Award Abstract # 2044850
Wave- and Wind-Driven Flows Near the Beach

NSF Org: OCE
Division Of Ocean Sciences
Recipient: WOODS HOLE OCEANOGRAPHIC INSTITUTION
Initial Amendment Date: January 5, 2021
Latest Amendment Date: May 20, 2021
Award Number: 2044850
Award Instrument: Standard Grant
Program Manager: Sean Kennan
skennan@nsf.gov
 (703)292-7575
OCE
 Division Of Ocean Sciences
GEO
 Directorate for Geosciences
Start Date: March 15, 2021
End Date: February 28, 2026 (Estimated)
Total Intended Award Amount: $906,682.00
Total Awarded Amount to Date: $906,682.00
Funds Obligated to Date: FY 2021 = $906,682.00
History of Investigator:
  • Britt Raubenheimer (Principal Investigator)
    britt@whoi.edu
  • Steve Elgar (Co-Principal Investigator)
Recipient Sponsored Research Office: Woods Hole Oceanographic Institution
266 WOODS HOLE RD
WOODS HOLE
MA  US  02543-1535
(508)289-3542
Sponsor Congressional District: 09
Primary Place of Performance: Woods Hole Oceanographic Institution
266 Woods Hole Road
Woods Hole
MA  US  02543-1535
Primary Place of Performance
Congressional District:
09
Unique Entity Identifier (UEI): GFKFBWG2TV98
Parent UEI:
NSF Program(s): PHYSICAL OCEANOGRAPHY
Primary Program Source: 01002122DB NSF RESEARCH & RELATED ACTIVIT
Program Reference Code(s): 9260
Program Element Code(s): 161000
Award Agency Code: 4900
Fund Agency Code: 4900
Assistance Listing Number(s): 47.050

ABSTRACT

Currents flowing along the shore transport sediments and pollution, place stress on the bottom and affect total water levels, flooding, beach erosion, and subsequent recovery. Yet few observations of these important alongshore flows exist in the inner-surf and swash zones, especially during storms, and the physics driving them during existing observations is undetermined. Along with wave-forcing and alongshore water-level gradients, evidence suggests wind-forcing also may be a significant driver of very shallow-water alongshore currents. Understanding of the physics driving shallow-water flows is needed for nearshore hydrodynamical, morphological and shoreline evolution, and wave overtopping models. This project will leverage funded efforts during the DUNEX study in Duck, NC in fall 2021 with additional moored instrumentation and remote (drone) sensing of the very-near shore to enable evaluation of the wave and wind processes driving alongshore flows near the beach. The project will provide an important new dataset to the community, train a post-doctoral scholar, and contribute to societal interests through informing management of nearshore zones subject to storm-forced erosion and inundation.

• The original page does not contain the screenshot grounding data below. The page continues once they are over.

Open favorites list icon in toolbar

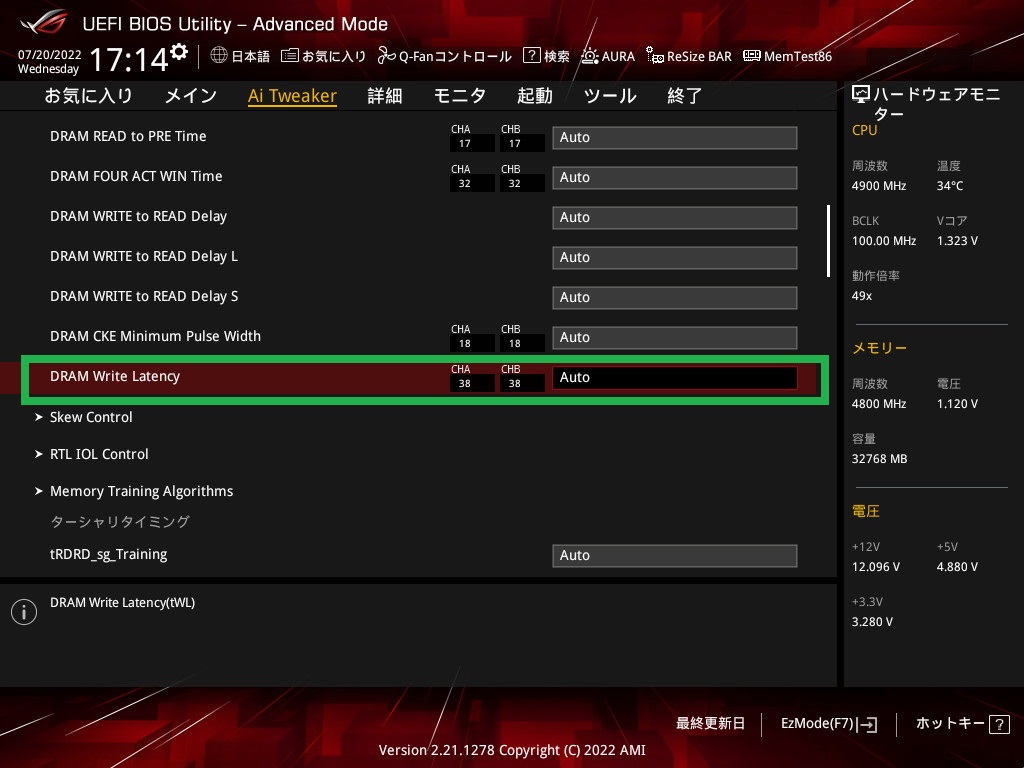point(290,56)
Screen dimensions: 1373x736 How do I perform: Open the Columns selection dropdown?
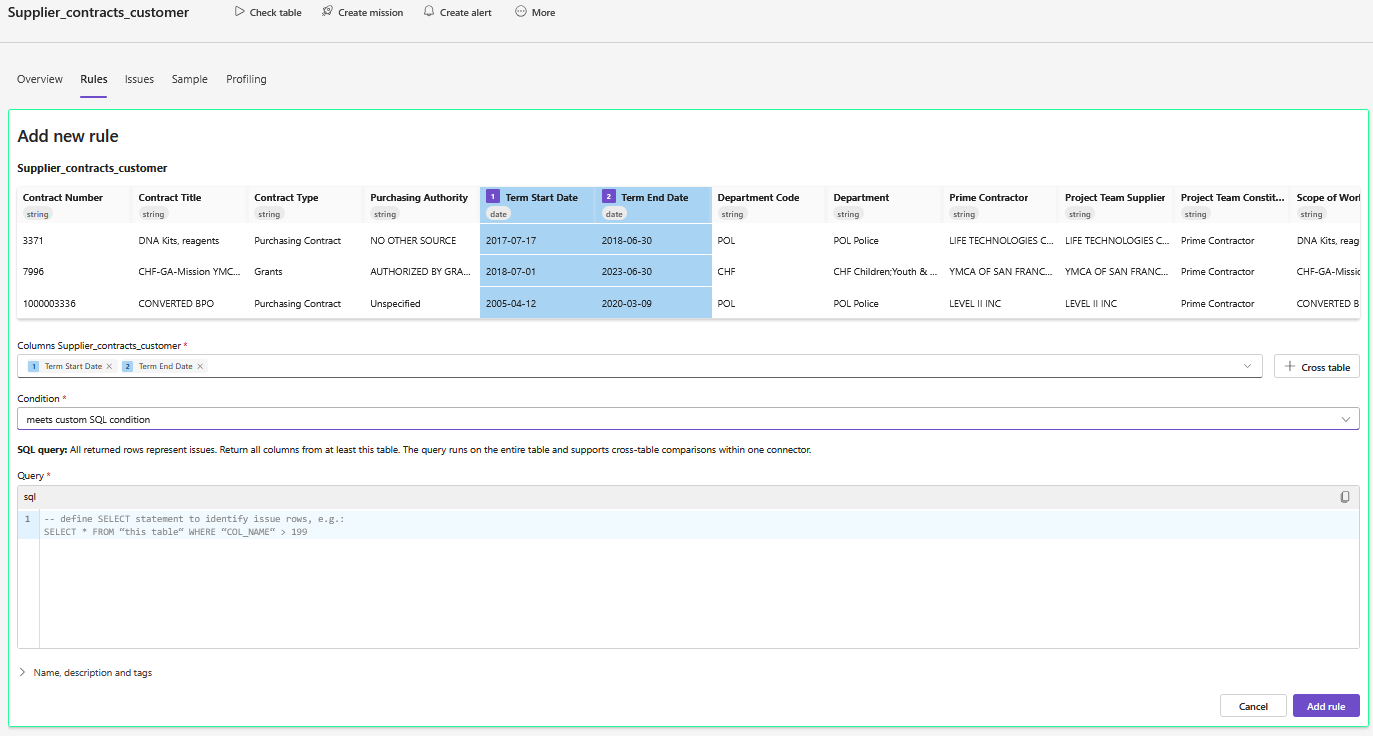(1246, 366)
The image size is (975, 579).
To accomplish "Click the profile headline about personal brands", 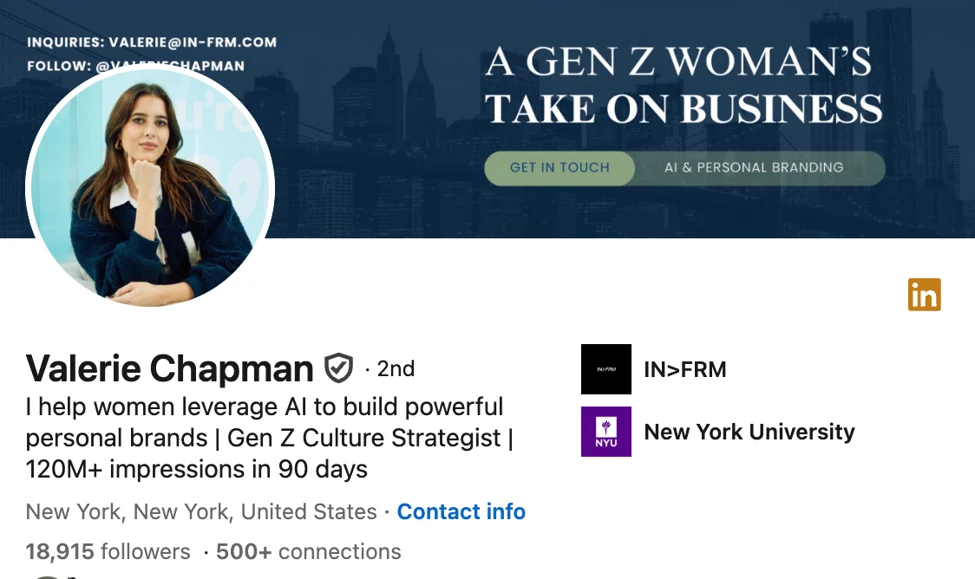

This project will obtain in situ and remotely sensed field observations for a range of wave conditions to estimate the terms in the momentum balance governing the nearshore zone. Hypotheses to be evaluated are, 1) the forcing of alongshore flows near the beach is cross-shore (depth) dependent; 2) opposing water-level-gradient and oblique-wave forcing drive alongshore flows that change direction between the surf and swash zones, and; 3) oblique-wave and wind forcing dominate inner-surf and swash flows during storms. The DUNEX-funded fieldwork (USCRP, USGS, NSF, USACE, and DoD), which this project builds upon, includes an alongshore array of surfzone ADVs, a single cross-shore transect from the dune to the inner surf with pressure gages, ADVs, and lidar, and frequent bathymetry surveys at the U.S. Army Corps Field Research Facility (USACE-FRF) in fall 2021. FRF also maintains a directional wave array at 8-m, a tide gauge, several anemometers, and a lidar that collects beach and dune topography hourly. The expanded observations proposed here include two cross-shore transects of pressure gages. Additionally, surface flows can be estimated by tracking breaking-wave-generated foam in sequences of images. Drone-based particle image velocimetry and the Optical Current Meter have been used in the past in surfzone conditions. This project will extend and hone these techniques for the swash zone. Observations during storms and moderate wave conditions will be compared and contrasted to examine how processes differ as wave and wind conditions change. The results could significantly improve the ability to predict flows near the beach, the corresponding storm-induced changes to coastal morphology, and the subsequent recovery.

This award reflects NSF's statutory mission and has been deemed worthy of support through evaluation using the Foundation's intellectual merit and broader impacts review criteria.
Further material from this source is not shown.